We agreed.  There was no way that such an expense would fit even our broad definition of critical.

We left that meeting feeling as if we had done a fair job evaluating the many Principals’ expenditure ledgers, and we were ready for our next meeting to draw up an adjusted list for the following school year.

But when we met in August, we learned that we did not understand the definition of critical.  We had not understood that purchase of the car phone charger.

Our DUO President told us the Principal’s story…

“Ms. Sanborn, I know that a car phone charger seems frivolous, but I assure you I would not violate your trust in me and I certainly do not want you to think I do not value the DUO program.”

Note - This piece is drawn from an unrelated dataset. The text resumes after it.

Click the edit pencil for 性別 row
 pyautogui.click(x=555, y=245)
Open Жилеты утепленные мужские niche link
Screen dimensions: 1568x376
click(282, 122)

We all agreed that his words sounded sincere and certainly words that we wanted to hear. But we still didn’t see how the purchase of that car phone charger was critical.

Some of us voiced that concern and Linda nodded her head in agreement.

She said those words back to the Principal…

“I appreciate that you value the program, but that is exactly why I am speaking to you. We cannot have people thinking that the money they donate would go to such a frivolous expense.”

He responded..

“Oh, but it wasn’t frivolous, Mrs. Sanborn. It was critical.”

Linda replied…

“Okay, explain that to me.”

He responded…

“The girl and her mother are living out of the mother’s car. Since they are homeless, our student has no way to access her grades or her assignments at night when she is ready to do her homework. This is a recent issue, and the girl is in line to receive possible scholarship money once she graduates next year.”

Linda paused speaking to us and then continued…

“He said that the school was in the process of helping her mother get assistance and they are hoping to be in an apartment by the beginning of this upcoming school year. He said that the last two months of her junior year they had been homeless and the girl definitely knew her grades would be important to turn their situation around in several years.”

A seventeen-year-old girl was looking beyond her critical situation and planning a way to change that situation, even if it took several years to change.

Who am I to say what the definition of critical is for anyone?

The Board of Directors of DUO Santa Rosa and the Principals and school staff of all the county public schools in Santa Rosa County, Florida, have learned that the definition of critical is ever changing.

It is impossible for us to know in black and white definitions what is critical in a situation for a child.

But we do know that the definition is one of flux.

I don’t get to define what is critical.

The Principals of our Santa Rosa County Schools don’t get to define what is critical.

The definition of critical comes from our students and our students’ situations.

It is a definition that comes more from the heart than our minds.

But it’s not bad that the definition comes from the heart.